Loading...
HAM
Penulis: Bayu Probo 21:07 WIB | Selasa, 10 November 2015

Kasus 1965, Pengadilan Rakyat Tuntut RI Minta Maaf

Logo Pengadilan Rakyat di Den Haag. (Sumber: screenshoot)

DEN HAAG, SATUHARAPAN.COM – Todung Mulya Lubis dan enam pengacara lain menjadi jaksa dalam International People’s Tribunal—Pengadilan Rakyat—di Den Haag, Belanda, Selasa (10/11) . Kasusnya adalah pembantaian massal pasca terbunuhnya perwira teras militer Angkatan Darat TNI pada 1 Oktober 1965 subuh.

Pada pagi hari waktu setempat atau sore waktu Indonesia bagian Barat, Todung Mulya Lubis mulai membuka persidangan dengan membacakan dakwaan bahwa Indonesia bertanggung jawab atas pembantaian massal.

Pengacara lain yang terlibat—karena alasan keamanan nama-nama mereka baru diumumkan hari ini—adalah Silke Studzinsky, Agustinus Agung Wijaya, Sri Suparyati, Antarini Arna, Uli Parulian Sihombing, dan Bahrain Makmun.

Pengadilan yang berlangsung hingga Jumat (13/11) dan pembacaan keputusan pada 2016 di Jenewa ini berupaya untuk mengungkap peristiwa pembantaian di Indonesia antara tahun 1965 sampai 1966.

Setelah 50 tahun, peristiwa 1965 masih jadi isu sensitif di Indonesia. Ketika itu, diperkirakan sekitar satu juta orang yang dituduh menjadi anggota atau simpatisan Partai Komunis Indonesia (PKI) dan dikejar-kejar, dibunuh, dibantai, disiksa dan dianiaya. Anak-anak serta keluarga mereka mengalami represi selama puluhan tahun di bawah pemerintahan Orde Baru Jenderal Soeharto. Dan hingga kini belum ada pemeriksaan atas kasus itu.

Koordinator Umum Penyelenggara International People's Tribunal, Nursyahbani Katjasungkana, berharap, pemerintah Indonesia dalam pengadilan itu meminta maaf kepada keluarga korban pembunuhan massal pasca-peristiwa G-30-S 1965. Permintaan maaf ini dikatakan sebagai langkah awal pengakuan terhadap kejahatan kemanusiaan yang melibatkan pemerintah Indonesia.

Sidang diketuai dua hakim internasional, termasuk seorang hakim dari Afrika Selatan, kata anggota panitia, Joss Wibisono.

"Hakim bertanya apakah ada pihak lain yang hadir, selain saksi dan jaksa. Sebenarnya, dia bertanya tentang hal itu karena ia berharap pemerintah Indonesia datang, tetapi ternyata tidak datang. Ia menyesalkan ketidakhadiran pemerintah Indonesia," kata Joss Wibisono.
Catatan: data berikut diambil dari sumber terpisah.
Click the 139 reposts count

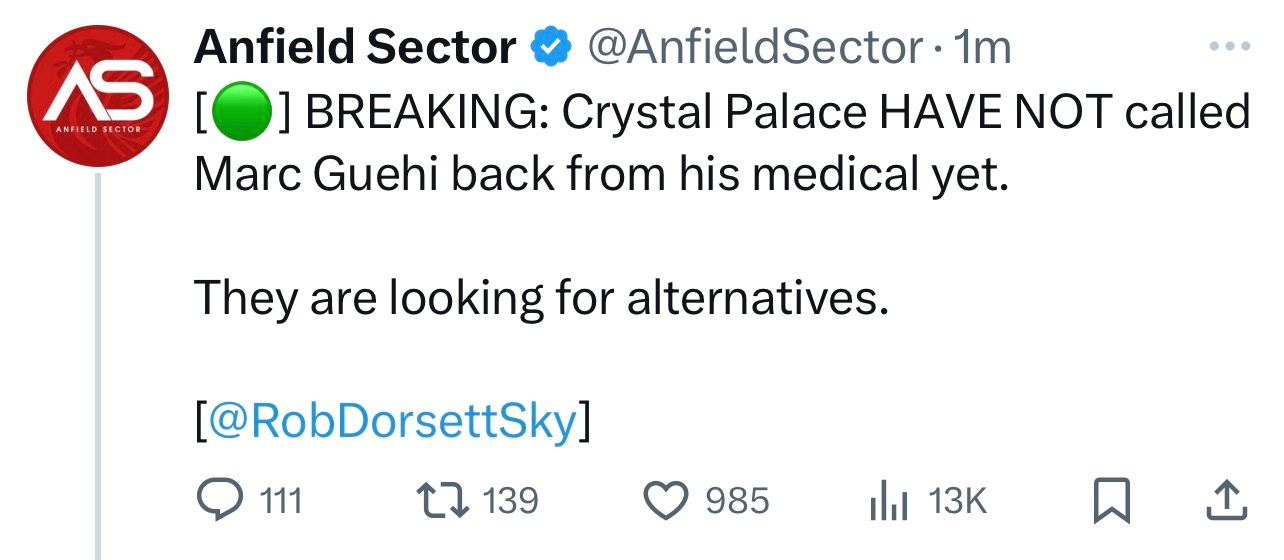(511, 500)
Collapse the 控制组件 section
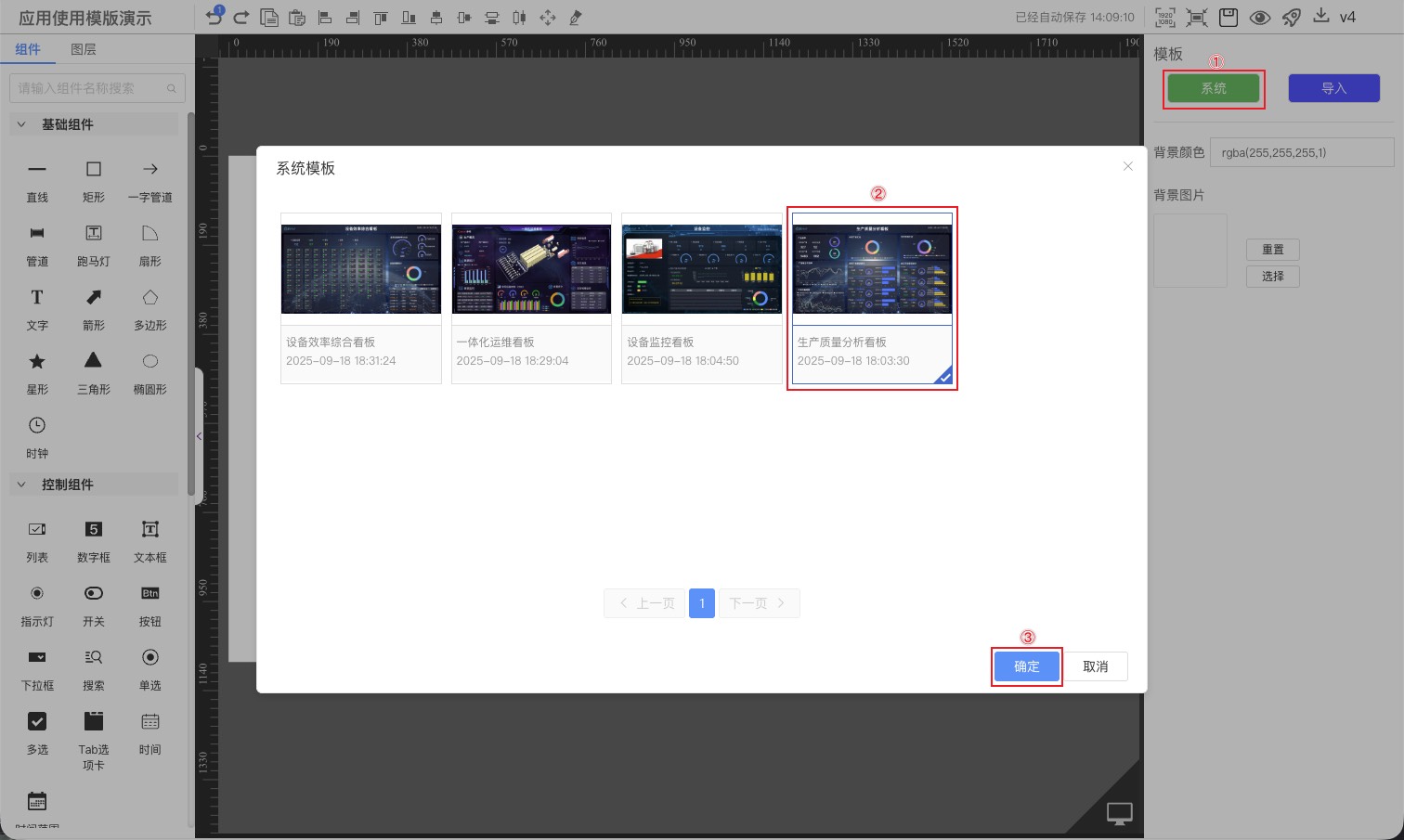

Pemerintah Indonesia tidak mengakui proses yang berlangsung di Den Haag, Belanda ini.

"Pemerintah Indonesia sudah mempunyai proses tersendiri untuk rekonsiliasi terkait dengan sejarah kita yang masa lalu itu," kata juru bicara Kementerian Luar Negeri, Arrmanatha Nasir.

"Baik pemerintah yang sebelumnya maupun yang saat ini sudah mengambil beberapa langkah dalam upaya untuk merealisasikan rekonsiliasi," katanya.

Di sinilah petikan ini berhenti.